In Sacred Folly: A New History of the Feast of Fools, Max Harris undertakes an ambitious and significant project: to rewrite the history of a medieval tradition commonly cited for its importance to the development of comedy. According to Harris, however, this tradition has been overwhelmingly misrepresented in modern scholarship. Noted for its supposed pagan origins, the Feast of Fools has typically been described as a rite of inversion and parody of Christian rituals, including drunken clerics, cross-dressing priests, and dice playing on the altar. Harris’s aim in this densely detailed though highly readable book is to separate reliable data from the titillating, but misleading, reports that have reduced the feast to its alleged excesses. By uncovering new and recontextualizing old evidence, Harris locates the Feast of Fools in its liturgical context as a celebration of the Feast of the Circumcision and offers a balanced assessment of the disruptive and [End Page 142] innovative elements that characterized its development in northern France from the twelfth through fourteenth centuries.

Harris begins his argument by identifying and discrediting the most frequently quoted description of the feast, a fifteenth-century letter by Parisian theologians. This source, which he convincingly critiques as inflated and based on hearsay, was first detailed in English-language scholarship by E. K. Chambers’s The Mediaeval Stage (1903). While acknowledging the debt historians pay to Chambers’s monumental survey (still the most complete collection of archival data for medieval drama), Harris offers his account as a corrective, noting that faulty scholarship led the early historian to create a false impression about the Feast of Fools (namely, that it was pagan and denounced always and everywhere). Harris’s critique of Chambers is not new; scholars have often noted that Chambers elided outlying evidence while conflating disparate practices and traditions. By exploring and historically contextualizing details that Chambers ignored, Harris provides a clearer picture of both the Feast of Fools and the traditions with which it has often been confused.

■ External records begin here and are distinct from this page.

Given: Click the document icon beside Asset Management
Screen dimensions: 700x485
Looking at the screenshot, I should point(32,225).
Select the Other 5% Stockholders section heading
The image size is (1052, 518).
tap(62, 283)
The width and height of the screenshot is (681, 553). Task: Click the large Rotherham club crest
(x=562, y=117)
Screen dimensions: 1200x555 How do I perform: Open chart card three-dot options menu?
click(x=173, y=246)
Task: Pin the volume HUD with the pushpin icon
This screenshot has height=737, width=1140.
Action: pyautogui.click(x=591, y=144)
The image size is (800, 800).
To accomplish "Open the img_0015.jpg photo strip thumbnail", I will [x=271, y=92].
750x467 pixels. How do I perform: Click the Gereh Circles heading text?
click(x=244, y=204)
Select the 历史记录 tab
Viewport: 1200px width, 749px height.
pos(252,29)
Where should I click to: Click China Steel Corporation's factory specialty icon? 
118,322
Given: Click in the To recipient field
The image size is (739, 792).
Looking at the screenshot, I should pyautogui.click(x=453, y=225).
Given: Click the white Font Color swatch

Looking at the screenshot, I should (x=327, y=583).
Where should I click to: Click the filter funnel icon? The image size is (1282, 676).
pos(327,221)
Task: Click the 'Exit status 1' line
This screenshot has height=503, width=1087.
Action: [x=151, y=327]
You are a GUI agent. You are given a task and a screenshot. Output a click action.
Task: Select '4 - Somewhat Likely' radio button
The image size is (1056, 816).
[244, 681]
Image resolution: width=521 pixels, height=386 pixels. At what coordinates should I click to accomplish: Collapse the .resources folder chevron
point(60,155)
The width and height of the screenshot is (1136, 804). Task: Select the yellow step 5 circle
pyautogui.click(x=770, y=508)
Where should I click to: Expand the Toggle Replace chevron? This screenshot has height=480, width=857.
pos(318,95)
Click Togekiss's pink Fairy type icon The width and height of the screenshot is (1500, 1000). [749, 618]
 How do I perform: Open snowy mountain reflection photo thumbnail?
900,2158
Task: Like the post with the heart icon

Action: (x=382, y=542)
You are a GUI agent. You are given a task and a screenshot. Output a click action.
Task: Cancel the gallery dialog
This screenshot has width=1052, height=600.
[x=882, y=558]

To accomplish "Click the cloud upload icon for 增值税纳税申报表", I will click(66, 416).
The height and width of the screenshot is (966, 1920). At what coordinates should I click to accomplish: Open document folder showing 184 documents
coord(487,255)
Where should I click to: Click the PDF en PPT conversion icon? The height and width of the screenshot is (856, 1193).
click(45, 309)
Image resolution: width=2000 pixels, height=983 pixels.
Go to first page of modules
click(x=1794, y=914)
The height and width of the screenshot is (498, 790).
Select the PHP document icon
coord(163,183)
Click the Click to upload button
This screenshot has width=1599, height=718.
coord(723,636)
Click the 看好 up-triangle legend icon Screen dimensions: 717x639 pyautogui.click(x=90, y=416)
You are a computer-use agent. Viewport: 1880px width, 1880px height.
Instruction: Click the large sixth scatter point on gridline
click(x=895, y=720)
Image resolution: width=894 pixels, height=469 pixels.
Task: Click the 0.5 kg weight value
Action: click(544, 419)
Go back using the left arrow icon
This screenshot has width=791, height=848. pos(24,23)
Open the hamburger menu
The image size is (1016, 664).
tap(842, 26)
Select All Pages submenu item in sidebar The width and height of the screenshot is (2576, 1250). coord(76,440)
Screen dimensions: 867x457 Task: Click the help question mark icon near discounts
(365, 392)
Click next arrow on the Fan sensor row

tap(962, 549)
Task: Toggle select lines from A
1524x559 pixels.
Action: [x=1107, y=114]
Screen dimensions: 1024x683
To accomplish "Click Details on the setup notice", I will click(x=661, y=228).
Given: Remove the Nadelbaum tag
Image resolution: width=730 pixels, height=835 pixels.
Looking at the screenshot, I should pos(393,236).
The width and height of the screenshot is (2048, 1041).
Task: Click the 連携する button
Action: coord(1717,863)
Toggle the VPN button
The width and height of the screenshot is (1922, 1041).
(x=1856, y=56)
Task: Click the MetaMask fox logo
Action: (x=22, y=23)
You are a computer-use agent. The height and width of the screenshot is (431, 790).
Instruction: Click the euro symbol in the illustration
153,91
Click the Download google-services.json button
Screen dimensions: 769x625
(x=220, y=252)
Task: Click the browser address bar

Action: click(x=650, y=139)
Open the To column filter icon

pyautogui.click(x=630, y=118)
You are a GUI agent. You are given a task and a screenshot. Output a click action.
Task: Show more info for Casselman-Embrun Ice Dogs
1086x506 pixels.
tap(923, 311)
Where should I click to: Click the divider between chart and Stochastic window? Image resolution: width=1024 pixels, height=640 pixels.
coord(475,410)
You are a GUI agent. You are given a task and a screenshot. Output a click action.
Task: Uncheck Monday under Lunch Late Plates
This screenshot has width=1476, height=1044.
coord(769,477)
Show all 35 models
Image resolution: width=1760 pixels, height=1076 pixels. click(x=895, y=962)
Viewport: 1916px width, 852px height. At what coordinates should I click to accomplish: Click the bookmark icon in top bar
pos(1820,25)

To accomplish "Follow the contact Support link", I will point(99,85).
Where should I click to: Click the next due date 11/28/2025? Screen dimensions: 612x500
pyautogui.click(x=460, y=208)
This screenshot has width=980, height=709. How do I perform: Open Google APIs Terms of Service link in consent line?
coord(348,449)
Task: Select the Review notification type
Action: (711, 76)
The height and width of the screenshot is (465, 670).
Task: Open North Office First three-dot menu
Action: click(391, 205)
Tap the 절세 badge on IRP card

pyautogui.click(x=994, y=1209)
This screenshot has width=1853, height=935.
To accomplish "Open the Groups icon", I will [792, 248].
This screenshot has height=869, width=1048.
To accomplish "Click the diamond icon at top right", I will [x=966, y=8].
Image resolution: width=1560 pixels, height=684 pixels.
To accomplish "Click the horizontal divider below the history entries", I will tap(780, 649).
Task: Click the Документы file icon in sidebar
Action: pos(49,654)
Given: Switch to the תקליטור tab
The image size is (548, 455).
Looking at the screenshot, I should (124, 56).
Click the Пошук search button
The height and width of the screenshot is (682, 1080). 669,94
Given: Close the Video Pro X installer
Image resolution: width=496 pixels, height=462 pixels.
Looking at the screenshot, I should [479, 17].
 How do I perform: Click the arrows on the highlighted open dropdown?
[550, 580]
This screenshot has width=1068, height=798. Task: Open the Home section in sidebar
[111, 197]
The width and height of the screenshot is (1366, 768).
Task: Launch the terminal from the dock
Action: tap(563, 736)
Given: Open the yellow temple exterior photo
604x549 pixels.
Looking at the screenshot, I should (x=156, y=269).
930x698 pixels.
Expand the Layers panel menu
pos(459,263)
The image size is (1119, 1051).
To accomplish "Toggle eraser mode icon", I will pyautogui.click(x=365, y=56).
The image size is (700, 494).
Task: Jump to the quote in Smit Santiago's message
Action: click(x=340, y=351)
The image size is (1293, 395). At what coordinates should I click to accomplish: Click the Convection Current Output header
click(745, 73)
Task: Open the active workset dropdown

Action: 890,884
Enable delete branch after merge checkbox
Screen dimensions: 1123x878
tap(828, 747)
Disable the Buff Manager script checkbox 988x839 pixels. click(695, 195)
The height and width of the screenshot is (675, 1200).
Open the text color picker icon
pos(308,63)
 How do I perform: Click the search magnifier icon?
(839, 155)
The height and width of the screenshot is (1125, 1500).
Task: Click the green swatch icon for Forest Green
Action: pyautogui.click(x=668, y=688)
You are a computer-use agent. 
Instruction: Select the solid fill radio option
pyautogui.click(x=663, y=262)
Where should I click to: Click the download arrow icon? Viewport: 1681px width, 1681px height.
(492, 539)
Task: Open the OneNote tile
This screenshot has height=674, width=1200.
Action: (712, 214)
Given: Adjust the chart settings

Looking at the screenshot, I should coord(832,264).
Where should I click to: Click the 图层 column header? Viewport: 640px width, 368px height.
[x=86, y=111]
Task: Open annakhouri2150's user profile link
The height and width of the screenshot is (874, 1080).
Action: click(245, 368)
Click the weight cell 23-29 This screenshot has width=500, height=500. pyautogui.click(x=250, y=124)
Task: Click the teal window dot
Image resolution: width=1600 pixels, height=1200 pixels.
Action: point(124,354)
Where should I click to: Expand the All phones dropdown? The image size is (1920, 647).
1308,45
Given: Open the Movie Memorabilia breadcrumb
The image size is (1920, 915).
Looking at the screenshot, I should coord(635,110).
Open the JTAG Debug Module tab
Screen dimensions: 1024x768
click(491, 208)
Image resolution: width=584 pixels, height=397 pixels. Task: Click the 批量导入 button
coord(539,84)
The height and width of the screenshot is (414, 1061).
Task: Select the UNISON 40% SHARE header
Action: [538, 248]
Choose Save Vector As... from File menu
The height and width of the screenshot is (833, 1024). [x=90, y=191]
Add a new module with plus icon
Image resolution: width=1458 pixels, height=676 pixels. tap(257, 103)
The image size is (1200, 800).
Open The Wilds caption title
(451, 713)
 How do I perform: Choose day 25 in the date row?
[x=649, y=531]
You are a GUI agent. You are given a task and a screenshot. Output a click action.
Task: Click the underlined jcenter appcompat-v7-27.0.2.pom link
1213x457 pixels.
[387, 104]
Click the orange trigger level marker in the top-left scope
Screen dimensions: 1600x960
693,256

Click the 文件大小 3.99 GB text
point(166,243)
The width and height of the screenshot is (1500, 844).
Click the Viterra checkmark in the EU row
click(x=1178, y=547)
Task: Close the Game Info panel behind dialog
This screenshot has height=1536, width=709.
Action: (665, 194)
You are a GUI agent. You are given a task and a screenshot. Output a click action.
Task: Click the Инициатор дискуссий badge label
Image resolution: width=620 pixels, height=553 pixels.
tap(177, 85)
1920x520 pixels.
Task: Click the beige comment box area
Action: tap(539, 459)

Harris divides his text into five well-defined and lucidly argued parts. In the first, he establishes the feast as a distinctly liturgical tradition by separating it from pagan traditions, especially the Kalends masquerades, which have been mistakenly referenced as its origins. Importantly, Harris defines a performance history that predates the Feast of Fools and was sanctioned by the Church. In part 2, he identifies the titular “fools” of the feast, correcting the misunderstanding that the feast was based in ludic mockery of the Church. In fact, the feast honored the subdeacons, or clerics of lowest rank. Thus the feast’s name referred to the biblical “fools” whose low worldly status contrasted sinful pride. Harris goes on to explore the development of the feast in northern France beginning in the twelfth century, paying special attention to its distinct and self-consciously dramatic aspects, such as the Beauvais Play of Daniel and the Laon Office of Joseph. He attributes these dramatic interludes to ecclesiastic reform in the early thirteenth century, crediting clerical creativity for these “masterpieces of liturgical arts” (127). By detailing how these plays mixed the sacred and secular and the serious and comic into an orderly liturgical tradition, Harris provides intriguing insights into the popularity and importance of the feast.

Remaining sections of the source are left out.